I design, build, and deploy MCP servers — the secure bridges that let AI read and act inside the systems your business already runs. This page is for owners and operators who want one built. Mine run in production today, used daily by internal teams. Every build starts with the $4,500 operations audit, so the ROI case is on paper before I write a line of code.
Not sure what an MCP server is yet? Start with the business owner's guide →
Charlotte, NC + remote · Your infrastructure · You own the code
An MCP server is built once per system — one for the CRM, one for inventory, one for the books. Each build covers four things, and skips none of them.
Not every system pays for one. We rank yours — CRM, ERP, inventory, accounting — by what an agent could actually do there, and build where the return is.
Per system, we decide what the AI can read, what it can write, and what's off-limits — with logging where it matters. This is where I spend the time.
Your cloud, your accounts, your keys. Nothing routes through mine, and nothing depends on me staying in the picture.
Code, docs, and training for the team that runs it. You own all of it. Support is available — never mandatory.
For a mid-market reverse logistics-tech company, I built the MCP server and agent tooling their internal teams use every day — Python on Google Cloud, wired into live inventory and truckload workflows, supporting 50+ internal users.
MCP is young enough that a lot of what's for sale is demo work. Production is a different job: real permissions, real data, and internal users who notice by 9 a.m. when something breaks. That's the standard your server gets built to.
Wiring an AI into a CRM takes days. Deciding what it should be allowed to do there is the real work. The server is the gatekeeper — you decide per system what the AI can read, what it can write, and what's off-limits, and every action can be logged. Get that design wrong and you've handed a very fast intern the keys to every room.
One caution from the field: off-the-shelf MCP servers deserve the same scrutiny as any software you'd install. The ones I build run on your infrastructure, under your permissions — shaped to exactly what you allow, and nothing else.
The operations audit maps your systems and finds where a server pays. The fee is credited toward your first build — and if it doesn't surface savings worth more than its cost, you don't pay.
Which systems, which permissions, what the agents will do with them — and what done looks like, before a line of code gets written.

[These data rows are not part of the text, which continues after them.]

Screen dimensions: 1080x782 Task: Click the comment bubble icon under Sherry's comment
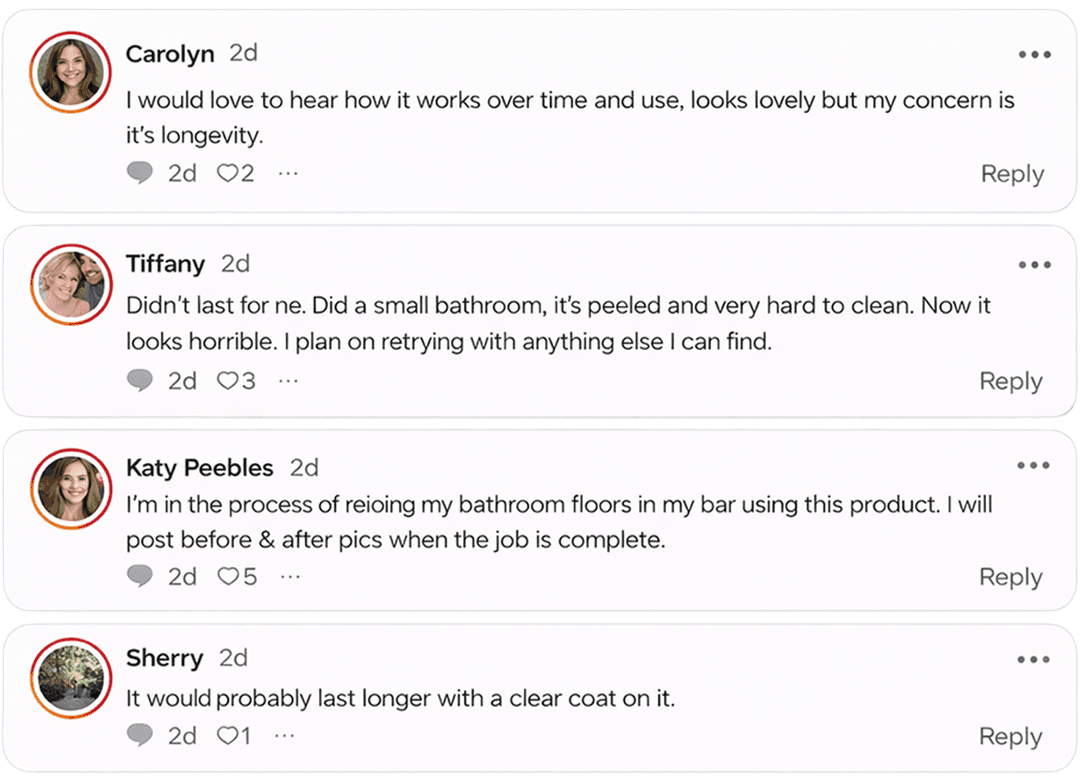(140, 736)
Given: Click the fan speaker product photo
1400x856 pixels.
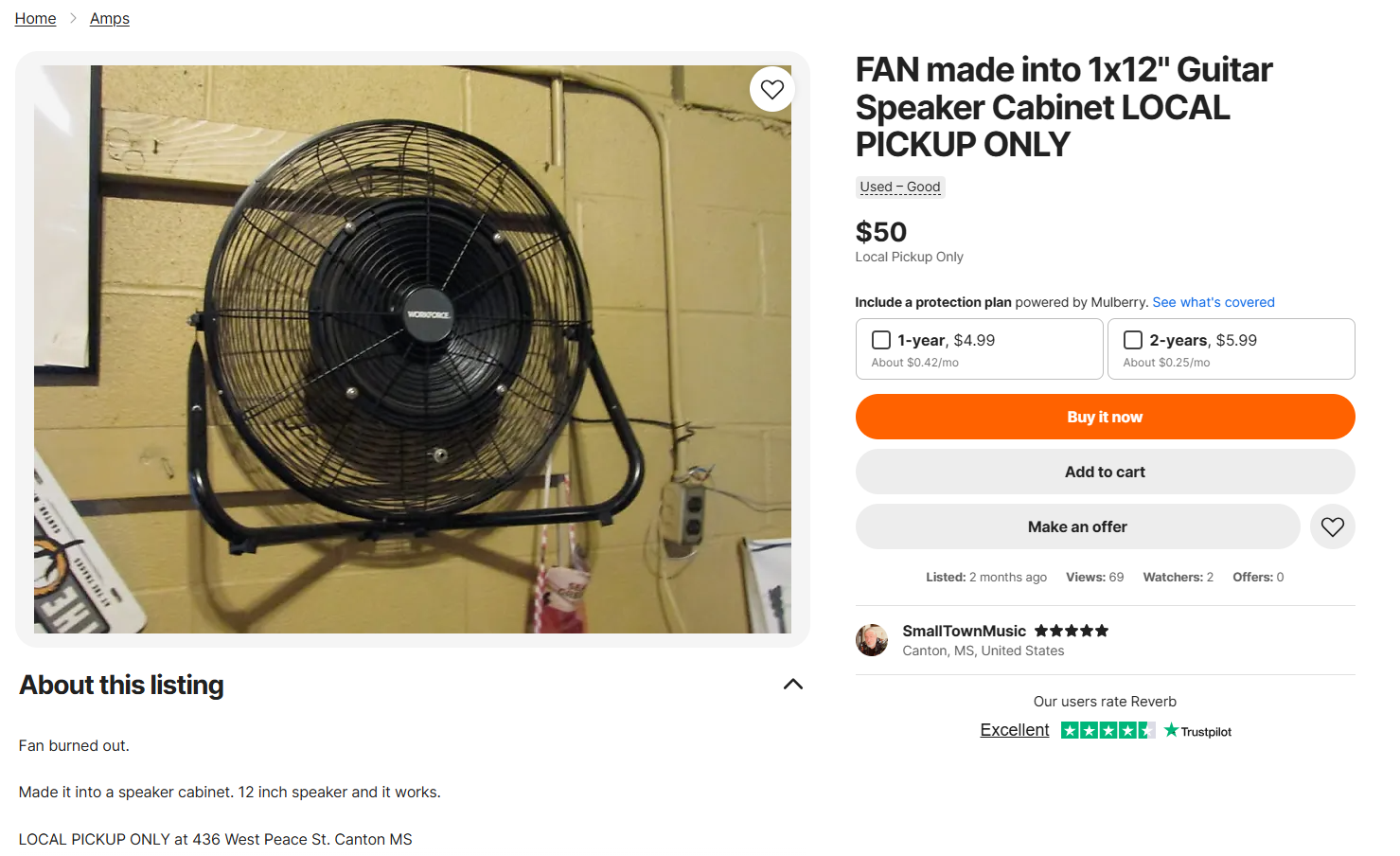Looking at the screenshot, I should point(413,349).
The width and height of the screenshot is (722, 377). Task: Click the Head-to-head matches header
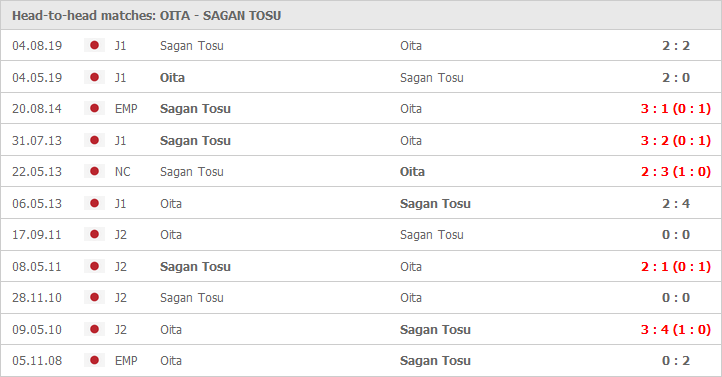tap(146, 16)
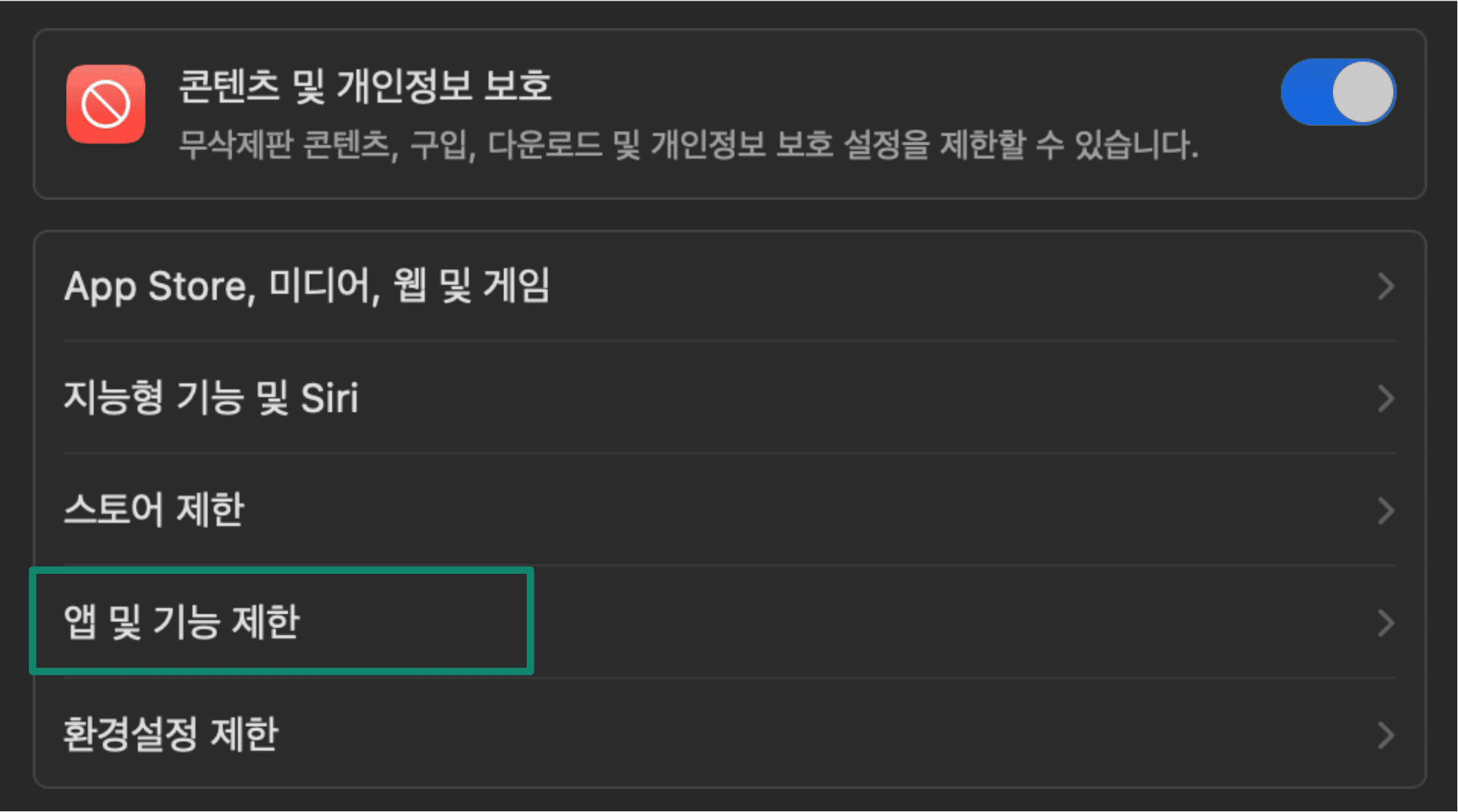Expand 스토어 제한 via its chevron arrow

pyautogui.click(x=1387, y=510)
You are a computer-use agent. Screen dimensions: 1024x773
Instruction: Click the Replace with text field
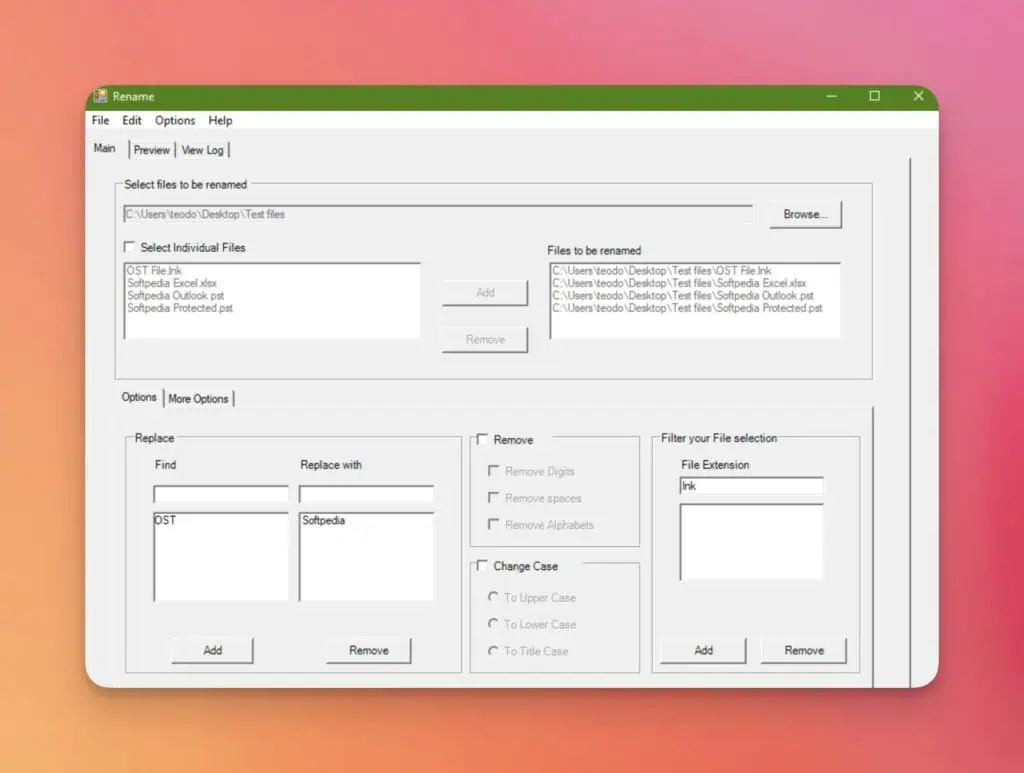point(366,494)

A focused server is usually days to weeks of work, not months — typically part of a fixed-scope build sprint from $45,000, built alongside the agents that use it.
Deployed on your infrastructure, documented, your team trained. If you want the builder to stay on, that's the fractional AI partner — an option, not a requirement.
A focused server for one system is usually days to weeks of work, not months. It's typically part of a build sprint (fixed scope, from $45,000) that includes the agents that use it — and every engagement starts with the $4,500 operations audit, which tells you whether it's worth building at all.
Anything with an API or a database — CRM, ERP, accounting, inventory, even the spreadsheet workflows. The server wraps what you already run; nothing gets ripped out or replaced.
You do — you own the code, the infrastructure, and the documentation, and your team gets trained to run it. If you'd rather have the builder stay on to maintain and harden it, that's what a fractional engagement is for. It's an option, not a dependency.
Yes. MCP is an open standard — created by Anthropic, released in November 2024, and donated to the Agentic AI Foundation, a Linux Foundation fund, in December 2025. Claude, ChatGPT, Gemini, and Microsoft Copilot all support it natively, so the server you build works with any of them and keeps working when you switch.
Scrutiny and fit. Off-the-shelf MCP servers deserve the same scrutiny as any software you'd install — you're trusting someone else's decisions about what your AI can touch. A built server runs on your infrastructure, under permissions you set per system, with every action loggable. For systems that touch money or customer data, that difference is the job.
That's what the audit is for: one week, $4,500, and you get the map — where an MCP server pays off in your operation, what the build costs, and what it returns. The fee is credited toward your first build. If it doesn't surface savings worth more than its cost, you don't pay.